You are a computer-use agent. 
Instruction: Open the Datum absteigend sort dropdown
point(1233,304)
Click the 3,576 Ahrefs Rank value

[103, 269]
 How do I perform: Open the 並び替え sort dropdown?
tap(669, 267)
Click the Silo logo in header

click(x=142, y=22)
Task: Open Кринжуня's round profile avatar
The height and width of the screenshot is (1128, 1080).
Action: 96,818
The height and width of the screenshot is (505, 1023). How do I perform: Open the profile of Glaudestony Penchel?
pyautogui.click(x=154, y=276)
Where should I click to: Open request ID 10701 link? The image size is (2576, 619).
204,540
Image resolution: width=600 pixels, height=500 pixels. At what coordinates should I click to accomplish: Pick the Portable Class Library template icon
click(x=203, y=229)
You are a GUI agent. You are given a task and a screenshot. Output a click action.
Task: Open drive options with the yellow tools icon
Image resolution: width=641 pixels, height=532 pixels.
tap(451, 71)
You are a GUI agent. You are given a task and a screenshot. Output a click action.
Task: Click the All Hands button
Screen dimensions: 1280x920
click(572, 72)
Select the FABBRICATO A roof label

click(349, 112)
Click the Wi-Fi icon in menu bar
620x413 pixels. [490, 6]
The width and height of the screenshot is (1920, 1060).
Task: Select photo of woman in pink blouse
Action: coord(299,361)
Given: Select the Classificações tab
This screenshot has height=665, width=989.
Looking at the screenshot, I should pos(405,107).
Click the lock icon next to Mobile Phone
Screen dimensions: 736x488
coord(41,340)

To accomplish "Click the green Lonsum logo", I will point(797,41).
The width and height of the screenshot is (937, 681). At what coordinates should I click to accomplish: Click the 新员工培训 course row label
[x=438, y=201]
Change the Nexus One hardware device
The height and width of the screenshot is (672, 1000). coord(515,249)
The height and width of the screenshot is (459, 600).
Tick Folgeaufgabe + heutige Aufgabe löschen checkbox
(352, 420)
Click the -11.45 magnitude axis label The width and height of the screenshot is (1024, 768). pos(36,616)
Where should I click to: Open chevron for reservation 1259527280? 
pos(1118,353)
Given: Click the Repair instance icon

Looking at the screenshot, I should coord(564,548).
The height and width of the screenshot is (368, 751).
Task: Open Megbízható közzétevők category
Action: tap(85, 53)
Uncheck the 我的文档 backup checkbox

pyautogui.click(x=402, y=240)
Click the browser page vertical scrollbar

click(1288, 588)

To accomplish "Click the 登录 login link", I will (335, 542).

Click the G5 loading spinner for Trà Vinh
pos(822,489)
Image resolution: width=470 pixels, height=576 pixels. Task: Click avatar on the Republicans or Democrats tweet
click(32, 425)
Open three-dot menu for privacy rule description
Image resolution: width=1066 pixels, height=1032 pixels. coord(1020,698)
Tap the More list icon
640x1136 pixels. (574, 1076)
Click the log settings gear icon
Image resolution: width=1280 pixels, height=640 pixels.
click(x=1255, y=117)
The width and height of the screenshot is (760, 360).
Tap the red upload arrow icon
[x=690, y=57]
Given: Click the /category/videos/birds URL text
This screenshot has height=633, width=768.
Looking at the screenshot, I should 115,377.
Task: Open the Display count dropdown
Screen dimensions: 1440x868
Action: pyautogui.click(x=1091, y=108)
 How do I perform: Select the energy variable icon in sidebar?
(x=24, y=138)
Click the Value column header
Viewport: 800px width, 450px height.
☆ ☆ ☆ ☆ ☆
- Problem details: All lines of the listing holding the string "will" must be returned, copied as they stand.

- Result:
To accomplish "Click the green Lonsum logo", I will point(797,41).
To accomplish "Click the 登录 login link", I will (335, 542).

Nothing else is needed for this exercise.